With the Fed scheduled to stop asset purchases this quarter and raise interest rates three times this year, there’s a clear risk that Treasury yields could storm higher. This would imply losses for many bond holders, so fund managers have started front-running this move by unloading their bonds.
There is also relief that Omicron won’t be quite as bad as previous variants despite the explosion in new cases, fueling the appetite for risk even further. Even though hospitalization rates in most countries have started to creep up, they remain below previous peaks and the political willpower for lockdowns has been depleted.
The result was a sharp rally in yields that put the wind back into the dollar’s sails. Dollar/yen hit a new 5-year high in the aftermath as traders cut their exposure to haven assets and rate differentials widened against the yen, courtesy of the Bank of Japan’s strategy that keeps a ceiling on Japanese yields.

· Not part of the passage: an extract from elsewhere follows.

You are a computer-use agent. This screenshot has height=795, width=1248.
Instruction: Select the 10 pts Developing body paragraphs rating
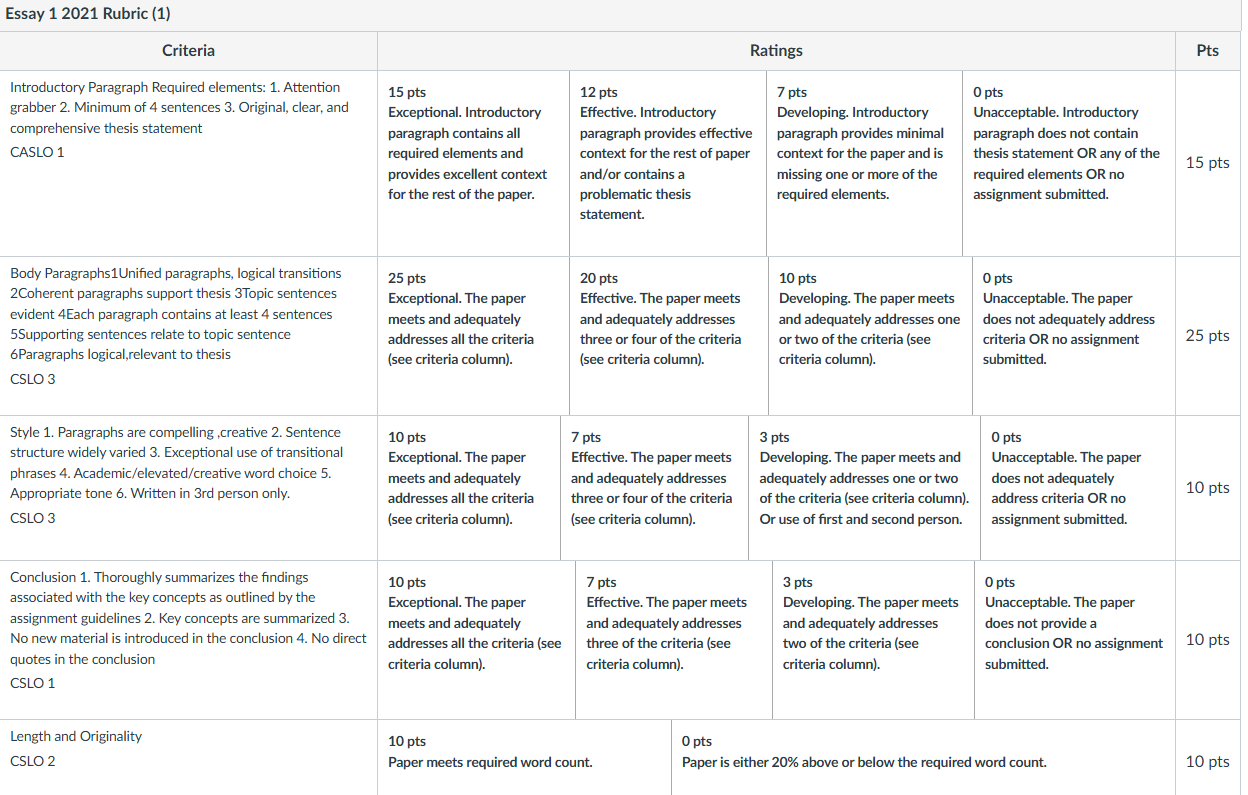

Stocks power to new records
It was a similar story in the stock market where the S&P 500 closed at a new record high. The heavy lifting was done by Tesla, which gained a stunning 13.5% after reporting car deliveries that far exceeded expectations on Wall Street.
Of course, the real story for equities in recent years has been the overload of liquidity from central banks. Even though the Fed is slowly taking its foot off the accelerator, the financial system is still overflowing in excess liquidity and all that cash needs a home. If you can’t hold bonds because returns are horrible and higher yields could hurt your portfolio, the only other avenue is equities.
Therefore, stocks are still the only game in town and a few cautious Fed rate hikes are unlikely to change that. Higher rates may allow for a regime of greater volatility but for monetary policy to truly hurt markets, it may require a shrinking of the Fed’s balance sheet through ‘quantitative tightening’ like in 2018, which is not on the table for now.
Gold gets hit, OPEC in focus
In the commodity sphere, the simultaneous rally in Treasury yields and the dollar dealt a severe blow to gold. Bullion is priced in dollars and offers no yield to hold, making it less attractive by comparison as yields move higher.
Overall, the outlook for the yellow metal seems precarious. Ever since the pandemic hit, ‘real yields’ have been what matters most for gold. Real yields hit record low after record low last year, and yet bullion was unable to capitalize. If gold couldn’t rally in such a favorable environment, it could take heavy fire if real yields move higher this year as monetary policy normalizes.
As for today, oil traders will keep a close eye on OPEC+, which is widely expected to stick to its planned production increases. If so, the market reaction could be minimal, with oil prices taking their cues from risk appetite instead. Finally, the latest ISM manufacturing print will shed some light on how the US economy closed the year.